Political Strategy for a Permanent Democratic Majority

Right-Sizing the Big Tent

As regular readers know, one of the missions of TDS is to promote civil, empirically based discussion of intra-Democratic Party issues, with the aim of fostering principled party unity.
With all the recent, FISA-fueled talk of holding congressional Dems more accountable for their votes and views, Salon published an exchange today between Glenn Greenwald and yours truly about the advisability of threatening or carrying out primary challenges to selected Dems, particularly the Blue Dogs.
Glenn’s piece is here; my response is here. For the record, the thrust of my hold-your-fire argument was that (1) it’s not that easy to divine the views of the “Democratic base” in order to construct the limits of acceptable Democratic opinion; and (2) if Obama wins, we’ll be dealing with an entirely new, post-Bush environment in which today’s intraparty discontents may need to be reviewed, and may be moot.
Much of the reaction on the Salon site followed the Kabuki Theater of “center” versus “left” tendencies on the subject; Glenn and I both got trash-talked an awful lot.
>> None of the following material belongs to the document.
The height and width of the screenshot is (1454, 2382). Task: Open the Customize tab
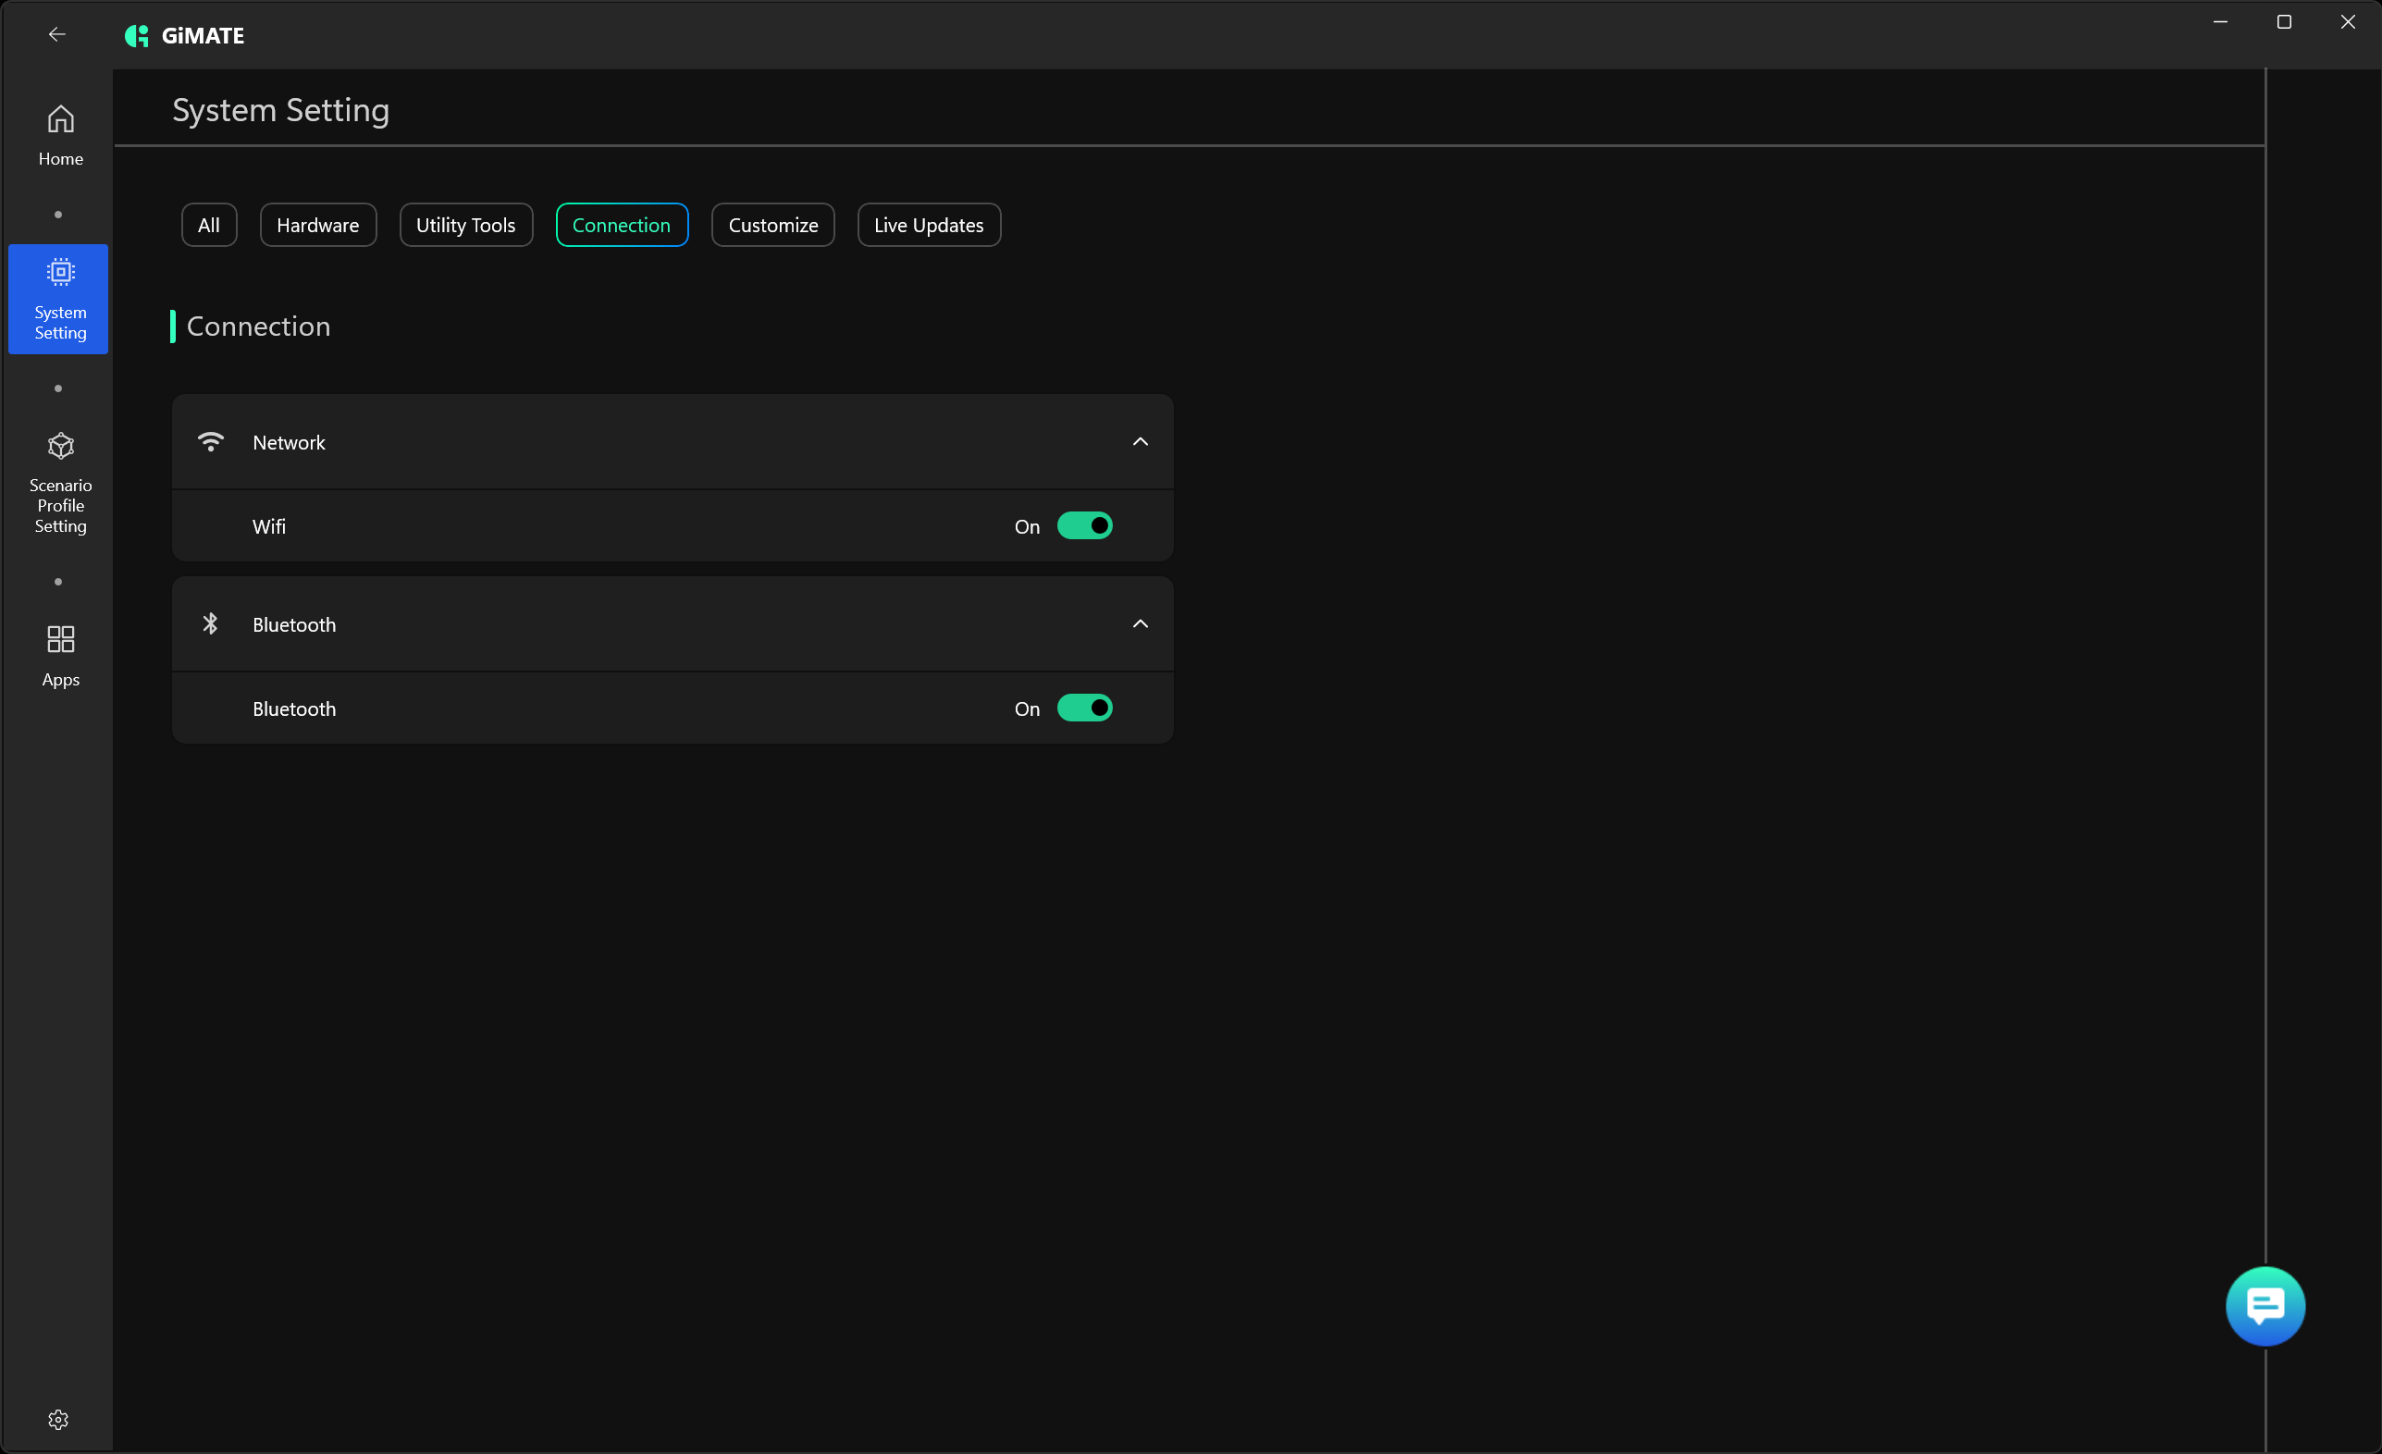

For a more nuanced reaction, check out Big Tent Democrat’s take at TalkLeft.

One comment on “Right-Sizing the Big Tent

  1. Cugel on

    After reading both articles a couple of points:
    1. DURING elections is no time to discipline politicians. That time is either BEFORE or AFTER elections.
    2. During THIS election Democratic voters are looking to get rid of the dominant Republican mis-rulers. They are not keen on calls to exact revenge on Democrats.
    In 2009 it’s going to be a different ball-game if Obama wins. At that point progressives are immediately going to start developing a rather LARGE list of policy differences with Obama.
    There’s going to be problems with his desire to ramp up the Afghanistan war, that’s not going to go well and U.S. casualty rates are likely to soar. The more Afghanis feel that someone is trying to establish the rule of Kabul over them the more they will fight. They fought the Soviet installed regime, they fought the Taliban, they are fighting Karzai and the northern tribes that replaced the Taliban now. It’s only going to get worse the more we try to exert control.
    This has the potential to be like JFK and Vietnam.
    Then Iraq is still going to be a severe problem. Just because McCain and the media are trumpeting that “we’ve won! The surge worked!” doesn’t make it true as pointed out on this site.
    There’s going to be the problem of “residual troops.” What Obama wants and what progressives want (total evacuation of Iraq and leaving the country to the Iraqis without intereference) are night and day. Obama is talking about keeping hundreds of thousands of Americans (military advisers, economists, security personnel, experts of all stripes, spooks and CIA operatives, etc.) and lots of bases, including our Fortress Embassy and probably the Green Zone as well — all under U.S. control, even if there is some fig-leaf “transfer” of autonomy over to the Iraqis.
    The Iraqis don’t want any of this. It’s a replay of Vietnam, with a dash of Israeli policy towards the Palestinians as also mentioned on this site.
    There will be plenty of domestic problems as well.
    The 70 vote defection on FISA ought to make something clear. The real lack is a progressive lobbying effort in Washington that controls money and clout. Many of these people aren’t “Bush Dogs” at all, they are run of the mill Democrats who just aren’t feeling any pressure from the left so they don’t vote for liberal causes.
    Its a nice effort to develop this, but we’d be much better off targeting Democrats in blue districts who don’t vote with us, than Bush Dogs in Rep +5 districts.
    It took conservatives 15 years before they got Ronald Reagan elected. In the mean time how many “betrayals” by Rockyfeller Republicans did they have to endure?
    Noam Chomsky has called Nixon the “last liberal president” for his creation of EPA and various environmental laws, his espousal of “treatment first” drug policy, etc. He was in a liberal era and couldn’t tilt nearly as far to the right as Bush can now, after Neo-con crusaders have been planting seeds for 20-30 years.
    Obama might, if we are successful, be the “last conservative president.”
    This is going to take a long time.